[Defense] Extensible Graph Analytics for Large-scale Data Science
Tuesday, April 5, 2022
11:45 am - 12:45 pm
will defend her proposal
Extensible Graph Analytics for Large-scale Data Science
Graph analytics require specialized storage and algorithms, setting them apart from machine learning. Currently, the best approaches to analyze “big graphs” either work completely in main memory or they require building so-called graph engines. SQL-based solutions are somewhere in between: they are not as comprehensive as memory-based solutions (in terms of breadth of graph problems) and they are competitive with graph engines (slightly slower in some problems). We first propose optimized SQL algorithms to analyze complicated graphs metrics such as triangle, betweenness centrality, and diameter on distributed DBMSs. Then, we develop a general C++ function based on a semiring algorithm. The function can help solve many graph problems. It also works for graphs that cannot fit in the main memory. The function is developed in C++, but it can be easily called in Python. Finally, we explore a fourth, but natural, alternative: studying how to program graph algorithms within the Python ecosystem, but following database system principles. We thereby present a solution inspired by previous research on analyzing graphs with SQL queries. Our solution is based on a general semiring operator, which allows easy programming of several graph algorithms by swapping functions.

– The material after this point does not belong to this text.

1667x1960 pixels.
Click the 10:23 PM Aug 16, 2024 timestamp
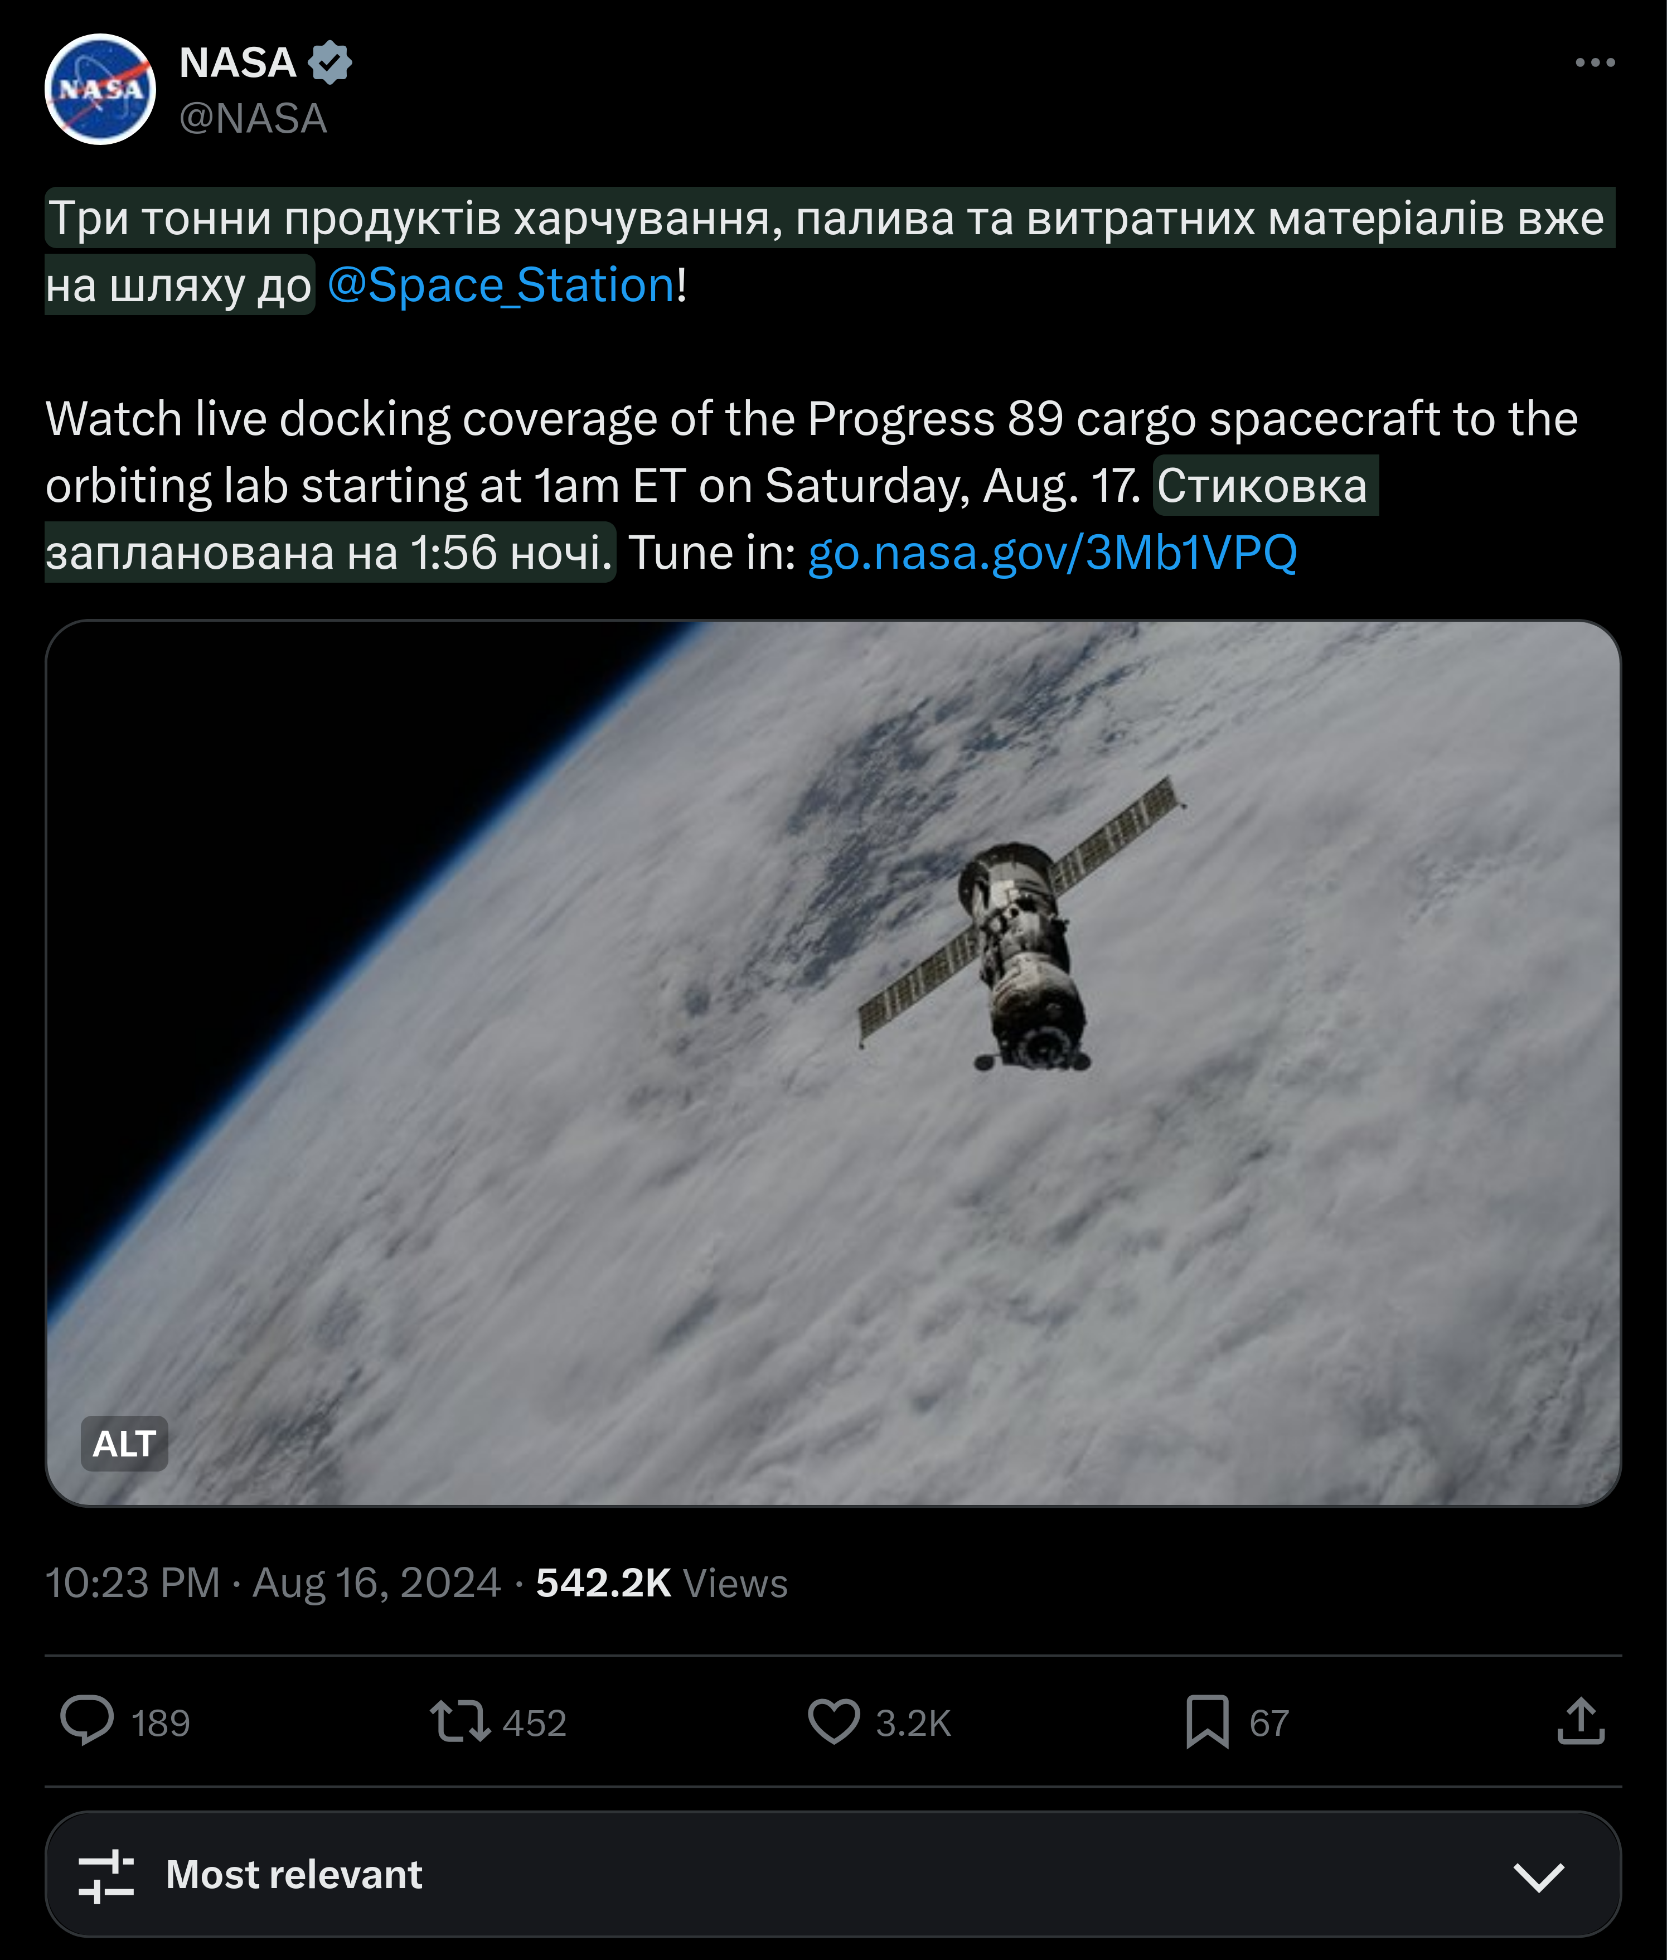pos(272,1583)
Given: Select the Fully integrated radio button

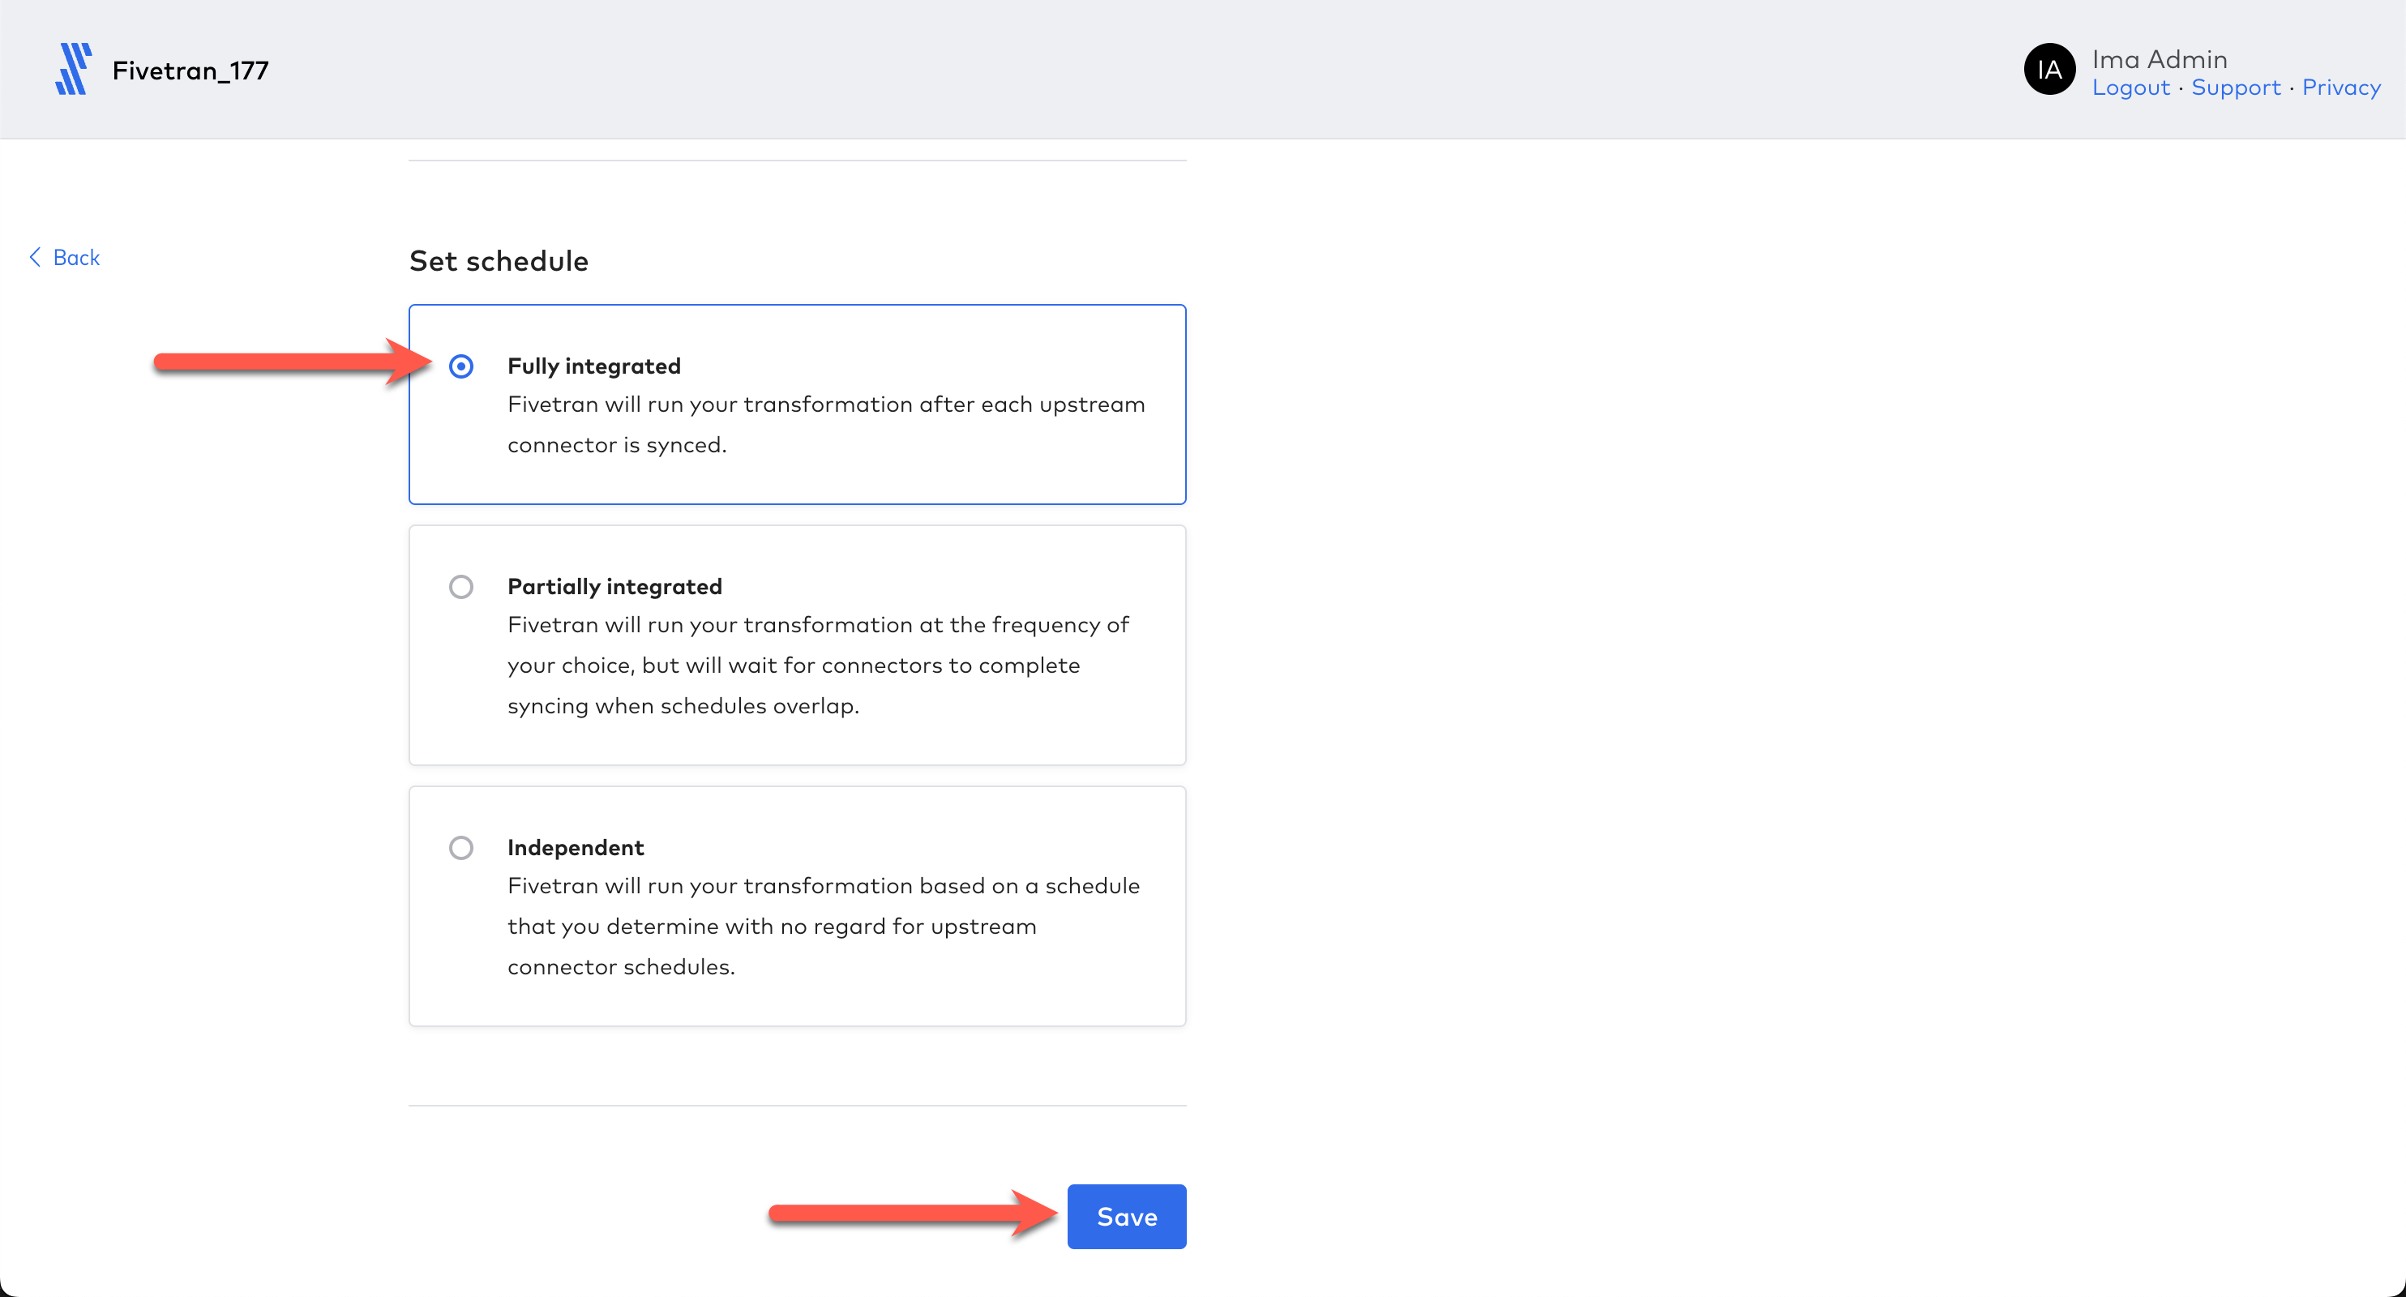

We study how to optimize our operator as a primitive query, treating Python functions as basic database operators. Even though our solution cannot compete with graph engines to analyze massive graphs, it can be an acceptable solution to analyze graphs in an average computer today, without main memory limitations. Moreover, we expect our solution to become more viable as hardware gets faster/cheaper and Python becomes more popular.
11:45AM - 1:45PM CT
Dr. Carlos Ordonez, dissertation advisor
Faculty, students and the general public are invited.